Importance: Fiber obtained from
bark and aerial prop roots is used for making paper and coarse ropes. Wood is hard and
durable and is used for furniture and housebuilding. Wood is also suitable for paper pulp. Twigs and prop roots are used as tooth
stick. Figs are edible, can be eaten fresh or dried. Application of a mixture of coconut oil and pulp of the fig promotes hair growth.

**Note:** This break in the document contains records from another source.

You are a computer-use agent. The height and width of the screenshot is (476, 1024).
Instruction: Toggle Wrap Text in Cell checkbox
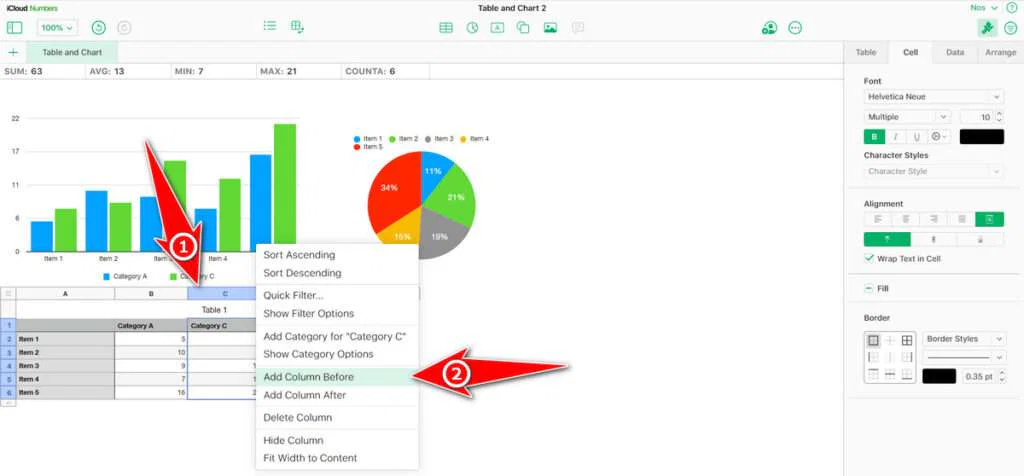869,258
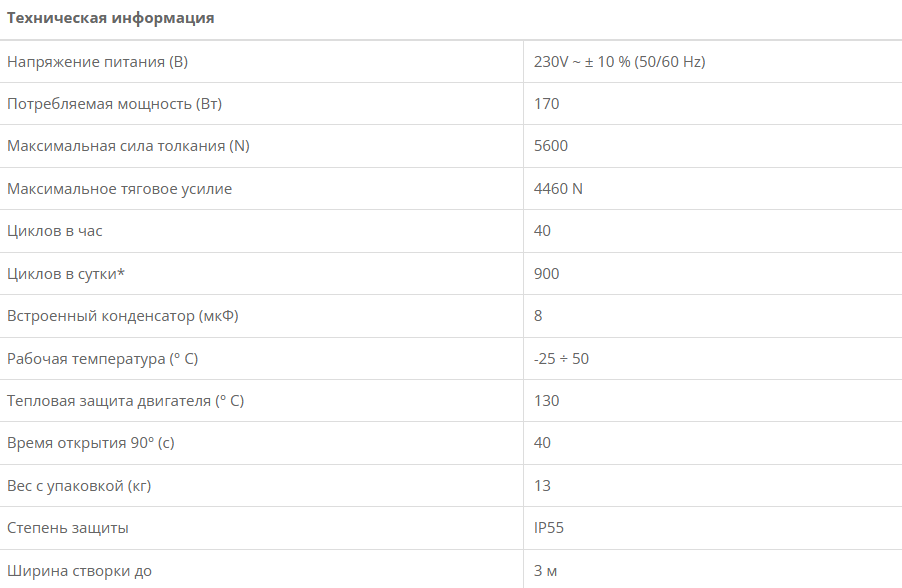Screen dimensions: 902x588
Task: Click the Техническая информация heading
Action: 110,18
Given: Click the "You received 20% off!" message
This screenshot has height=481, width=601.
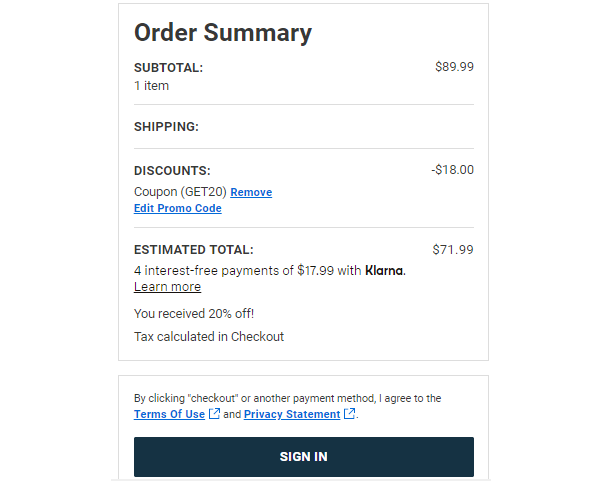Looking at the screenshot, I should point(187,313).
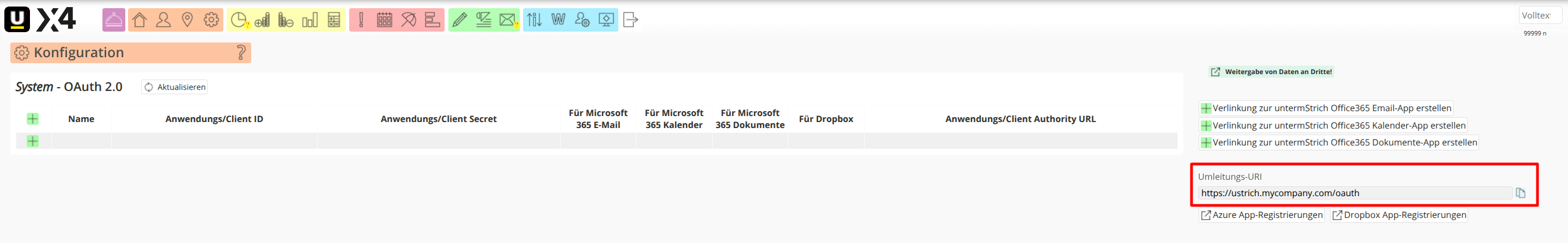Screen dimensions: 1568x243
Task: Create link to Office365 Email-App
Action: (1325, 108)
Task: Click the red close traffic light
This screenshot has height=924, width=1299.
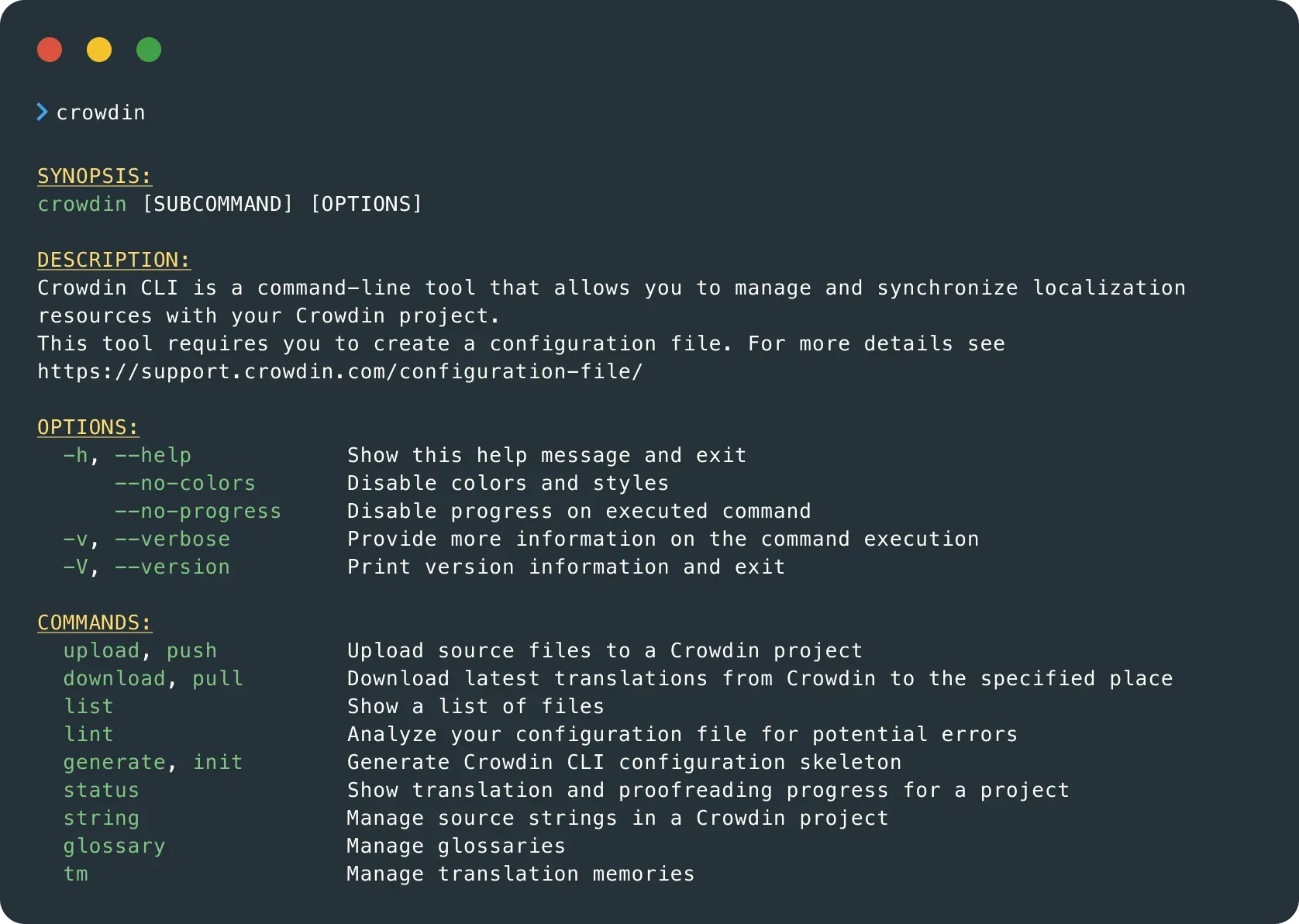Action: pos(50,50)
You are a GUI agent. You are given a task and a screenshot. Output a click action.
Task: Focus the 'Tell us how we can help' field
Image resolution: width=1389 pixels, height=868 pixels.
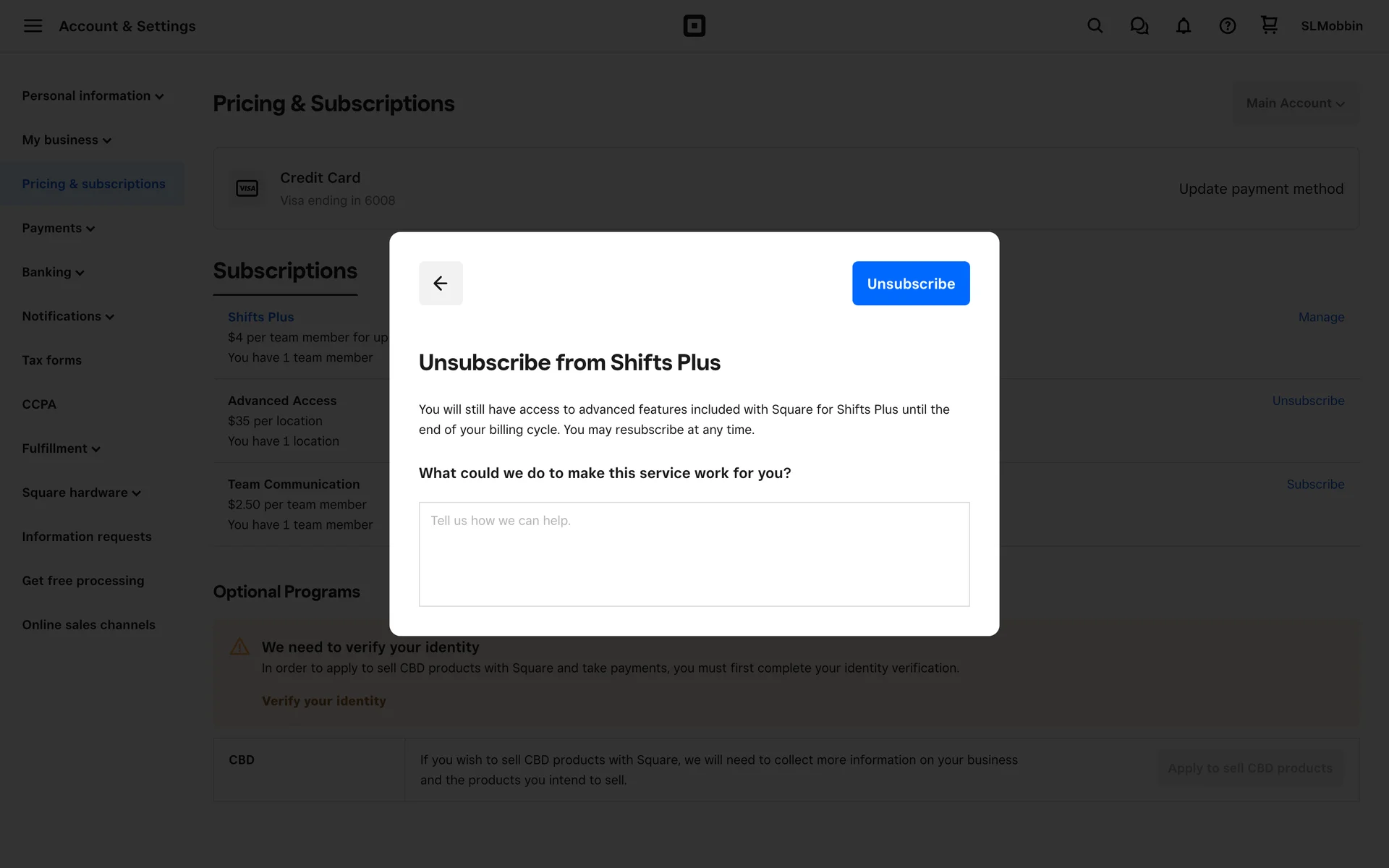(x=694, y=554)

Uses: The aerial prop root is styptic. It is useful in treating syphilis, biliousness, dysentery and inflammation of the liver. The bark is astringent and is also used in dysentery and diabetes. Its latex is aphrodisiac, tonic, vulnerary, maturant, lessens inflammations, useful in piles, nose-diseases and gonorrhoea. Latex is externally applied for pains and bruises and as an anodyne in rheumatism and lumbago. It is also a remedy for a toothache. Infusion of young buds is useful in diarrhoea and dysentery. Leaves are heated and applied as a poultice to abscesses. Seeds are considered cooling and tonic.

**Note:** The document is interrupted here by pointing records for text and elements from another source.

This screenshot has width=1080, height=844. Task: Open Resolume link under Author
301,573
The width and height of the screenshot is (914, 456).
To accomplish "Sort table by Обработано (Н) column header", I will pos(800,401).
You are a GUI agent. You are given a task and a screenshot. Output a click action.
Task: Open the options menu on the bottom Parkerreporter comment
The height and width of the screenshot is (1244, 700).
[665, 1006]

Unfortunately, this magnificent tree is slowly but surely disappearing from our countryside.
Avenues of banyan trees are not as common as they once were, facing a losing battle against
road widening. Trees with their aerial roots looped off are also a common sight today, leaving the trees sadly mutilated, grotesquely handicapped. In urban parks, they have been replaced by more flashy flowering trees or by others that do not have quite so overwhelming a presence. But if we lose the banyans, we also lose a part of our heritage. It is with good reason that the banyan was chosen India’s National Tree, for while it’s intertwined roots & branches are a metaphor for our unity in diversity, the tree is also present in the warp & weft of our cultural & physical landscape.